---- Available records
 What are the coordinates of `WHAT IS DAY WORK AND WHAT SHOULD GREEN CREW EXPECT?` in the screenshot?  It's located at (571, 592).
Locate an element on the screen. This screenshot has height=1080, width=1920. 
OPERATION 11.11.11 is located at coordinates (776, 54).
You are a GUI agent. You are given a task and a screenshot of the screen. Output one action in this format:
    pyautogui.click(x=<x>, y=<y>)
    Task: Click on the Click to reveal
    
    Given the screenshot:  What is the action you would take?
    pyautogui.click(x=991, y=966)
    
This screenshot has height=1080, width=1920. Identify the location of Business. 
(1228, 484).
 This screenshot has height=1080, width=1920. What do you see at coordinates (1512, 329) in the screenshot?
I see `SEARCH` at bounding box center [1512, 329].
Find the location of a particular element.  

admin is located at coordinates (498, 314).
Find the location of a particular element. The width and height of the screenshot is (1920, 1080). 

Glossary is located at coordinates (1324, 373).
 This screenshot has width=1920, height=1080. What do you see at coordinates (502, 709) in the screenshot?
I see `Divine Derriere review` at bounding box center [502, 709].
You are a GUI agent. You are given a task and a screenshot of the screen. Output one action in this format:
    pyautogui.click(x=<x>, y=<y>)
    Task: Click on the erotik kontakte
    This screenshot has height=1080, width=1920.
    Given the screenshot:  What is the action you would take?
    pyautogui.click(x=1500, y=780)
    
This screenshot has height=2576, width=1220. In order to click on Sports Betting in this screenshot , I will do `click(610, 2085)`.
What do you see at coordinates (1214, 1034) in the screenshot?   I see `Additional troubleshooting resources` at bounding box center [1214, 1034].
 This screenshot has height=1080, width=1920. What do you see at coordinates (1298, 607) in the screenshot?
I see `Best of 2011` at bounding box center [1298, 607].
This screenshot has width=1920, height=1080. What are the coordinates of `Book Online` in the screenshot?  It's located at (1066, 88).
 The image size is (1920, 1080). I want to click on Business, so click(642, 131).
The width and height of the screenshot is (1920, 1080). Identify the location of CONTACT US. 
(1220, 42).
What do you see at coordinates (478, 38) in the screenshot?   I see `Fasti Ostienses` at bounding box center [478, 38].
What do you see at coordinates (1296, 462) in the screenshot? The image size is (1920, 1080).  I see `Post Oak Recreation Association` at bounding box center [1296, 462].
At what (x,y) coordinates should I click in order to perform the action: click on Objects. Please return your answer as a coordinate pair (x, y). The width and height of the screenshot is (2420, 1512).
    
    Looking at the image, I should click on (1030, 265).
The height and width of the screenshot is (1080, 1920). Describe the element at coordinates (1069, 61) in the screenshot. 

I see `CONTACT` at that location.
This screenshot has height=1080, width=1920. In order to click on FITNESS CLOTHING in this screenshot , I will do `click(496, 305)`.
--------
:: Aim of the exercise ::
Please count the lines in the material above that contain the word "Find" and reply with that number alone.

:: Finished answer ::
2